To prepare for the decision, my wife and I toured the best-known seafood restaurants in Manhattan, Brooklyn, New Jersey, and the rest of the metropolitan area, and they were invariably full—even when the cuisine was ordinary. That is what decided me to take a chance—the same kind of chance I had taken with restaurants such as the Forum of The Twelve Caesars, the Rainbow Room, the Four Seasons, and Gallagher’s. And so, in 1974, I entered into a lease with the MTA, and embarked on inventing the Grand Central Oyster Bar & Restaurant.
The sine qua non of our hoped-for success was that we would need a network of the best suppliers, and my wife, Marlene and I personally sought it out. In Maine we searched for lobster. In Gloucester, Massachusetts, for the best fish from the Grand Banks; in Virginia, for oysters and crabs from Chesapeake Bay. To this day, the Grand Central Oyster Bar & Restaurant continues to cultivate and reach out to a great number of international suppliers, ranging from large corporations to individual fishermen, with whom over the years we nave developed a privileged relationship.
Confident that we had ample access to the freshest seafood, our next step was to test our menu in our own kitchens. And so we spent a tremendous amount of time deciding not only what to have on the menu but on methods of preparation. Even an apparently basic technique like broiling was subject to the closest of scrutiny. But whatever we prepared, we wanted our hallmark to be the best, fresh fish available presented in a bright, clean, manner.

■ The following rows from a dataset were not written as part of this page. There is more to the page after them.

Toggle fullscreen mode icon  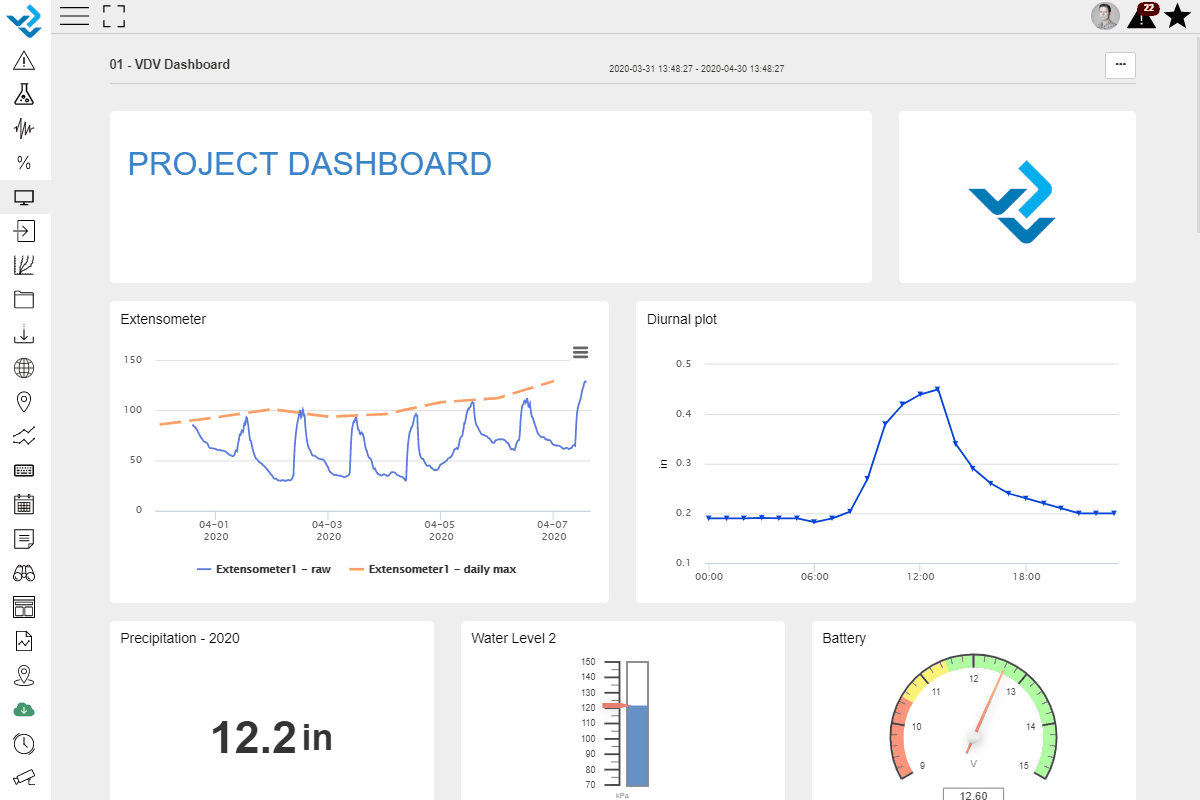point(114,15)
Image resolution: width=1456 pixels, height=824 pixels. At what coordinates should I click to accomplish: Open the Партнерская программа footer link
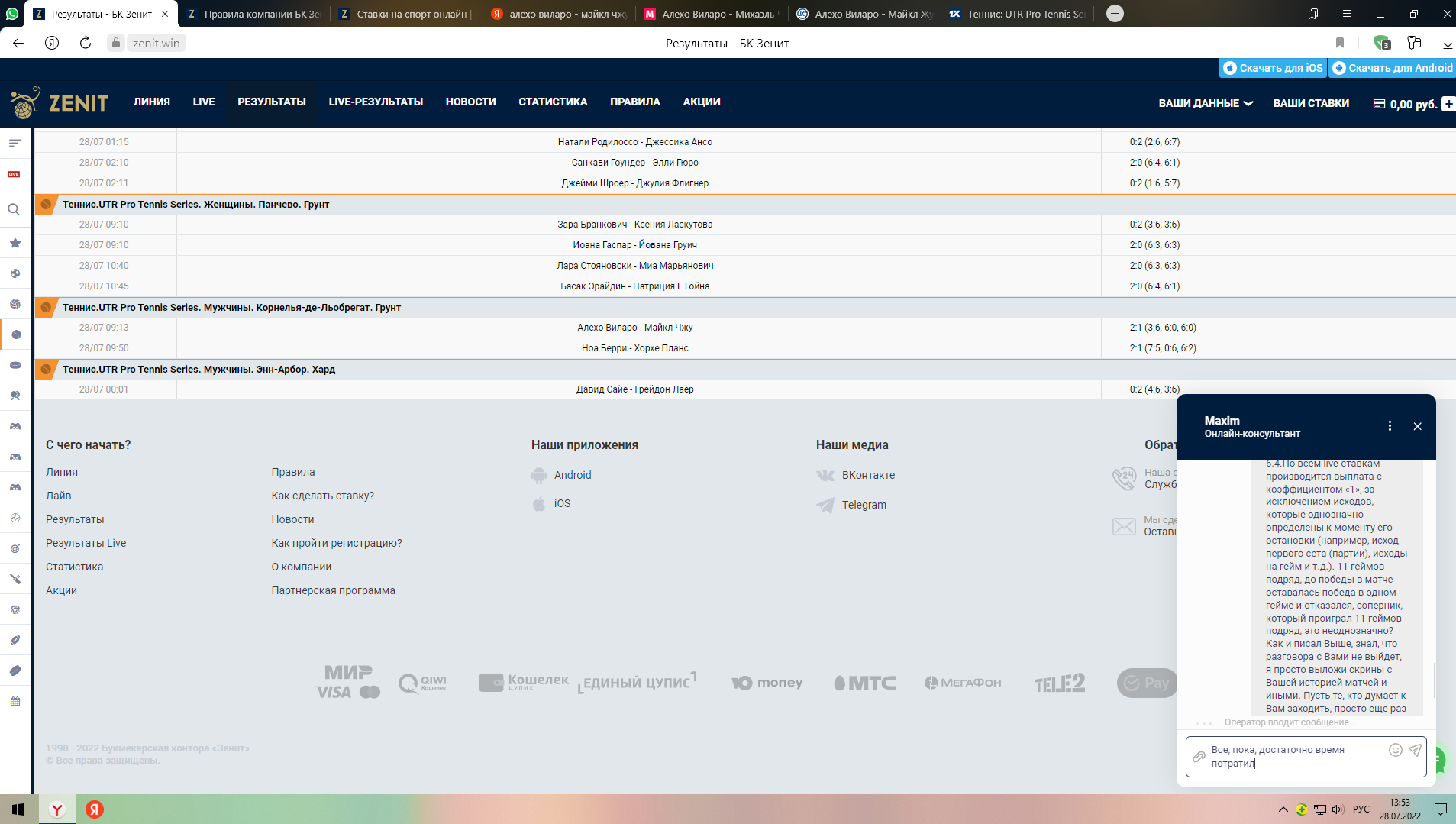tap(333, 590)
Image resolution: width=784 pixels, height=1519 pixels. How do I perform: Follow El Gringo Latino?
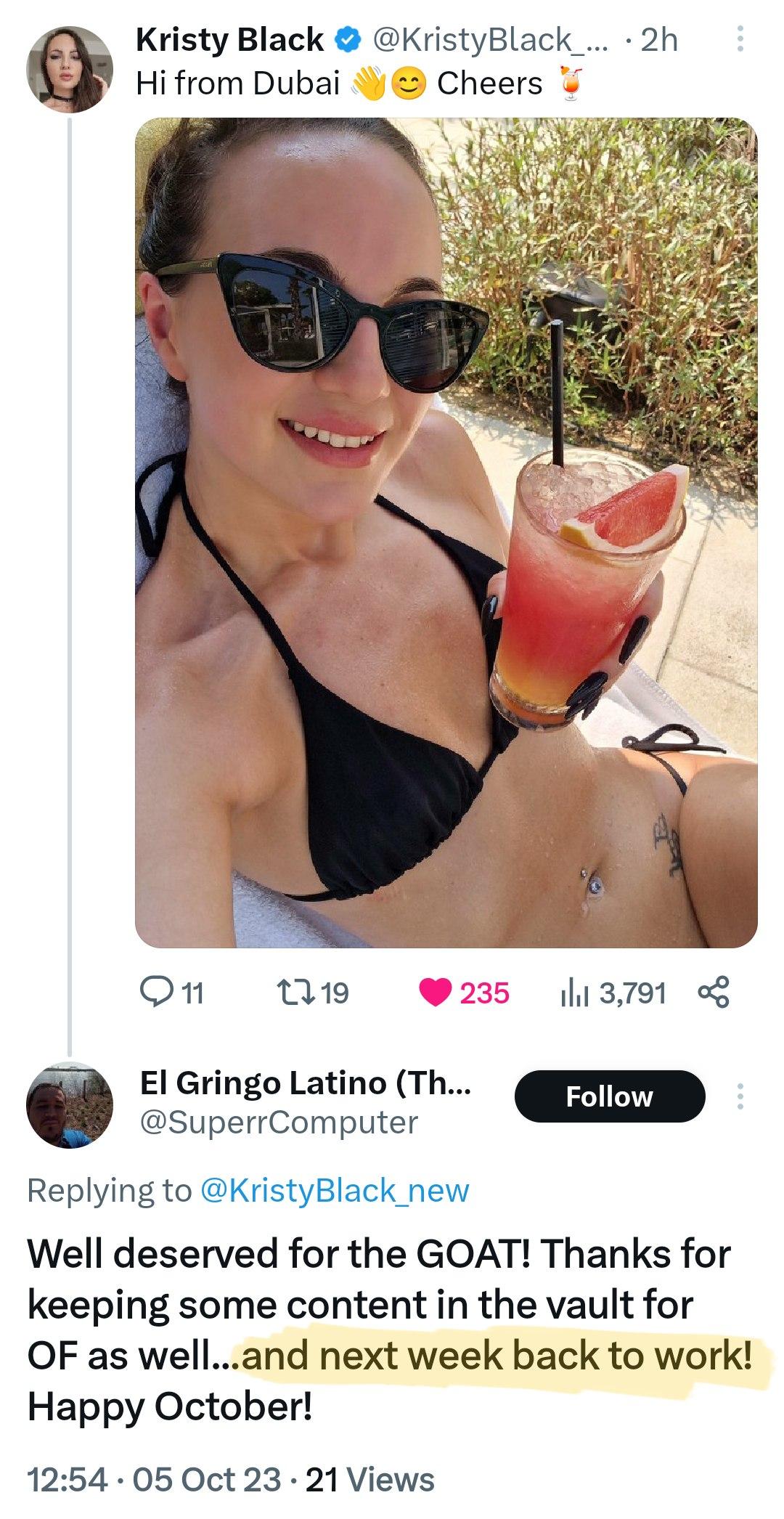point(609,1096)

Because we aspired to be a great American seafood restaurant, we set out to develop a suberb American white wine list. As carefully as we had sought out our seafood suppliers, that is how exhaustively we selected our wine wholesalers and vintners, who, to this day, have named the white wine cellars of the Grand Central Oyster Bar among the best in the country. We won The Brotherhood of the Knights of the Vine “Gold Vine Award” in 1978 and 1979. We began serving wine by the glass in 1993, offering choices from among 70 different wines. ‘The Wine Spectator” honored us with its Award of Excellence in 1996. And, yes, we do serve excellent red wines also.

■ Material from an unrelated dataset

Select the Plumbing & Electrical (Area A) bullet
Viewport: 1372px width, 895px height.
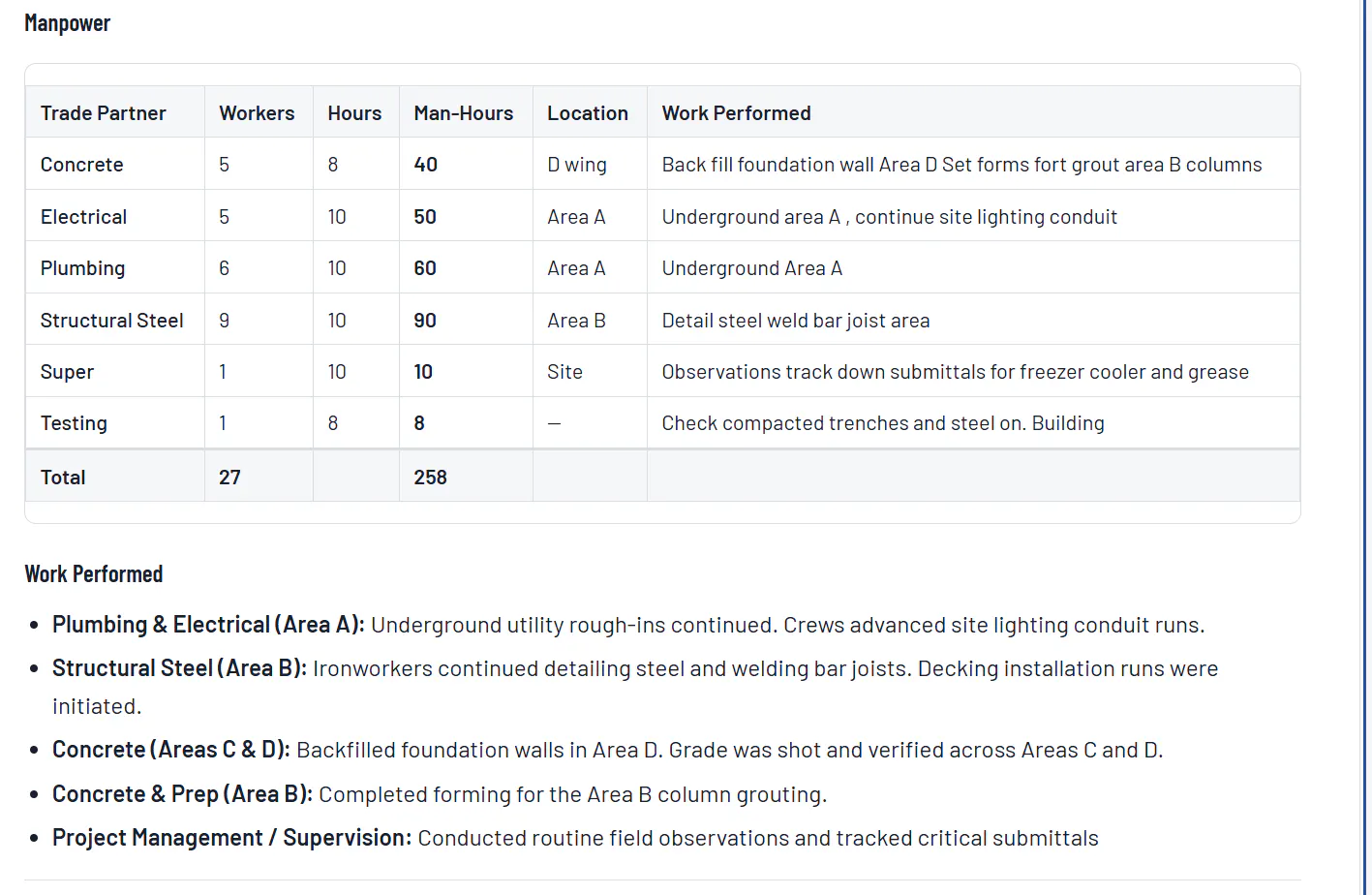click(x=628, y=625)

Our success did not happen over night. But over the years we have more than quadrupled our business, which is proof that we have been pleasing our guests and benefiting from the best kind of support any restaurant can ever get: word-of-mouth. In this marketplace a restaurant opens and gets a lot of play, but what happens a year later? What happens 20 years later? To have flourished for these 20 years, that is success.
Still we are testing, still looking for unusual sources, not just for lobsters, but in this age of refrigerated air transport, we look towards the Southern Hemisphere for benefits such as summer oysters. We search out products from the ever-increasing stocks made available through aqua-culture. We testcook new sauces to accommodate today’s trend towards less butter and cream. Every day we monitor the computer records of what is popular with our customers and what is not, so that our whole menu, which is new each day, stays in tune with our guests’ preferences.
Old and new friends come back regularly—some of them every day—for some of the 25 or 30 varieties of oysters we carry fresh daily or a favorite dish that they insist doesn’t taste the same anywhere else. The Oyster Bar & Restaurant with its high, vaulted ceiling and the architectural grandness of an age gone by has an ambiance now that makes it different from any other restaurant in the world, and since people enjoy our cuisine, they come back again and again.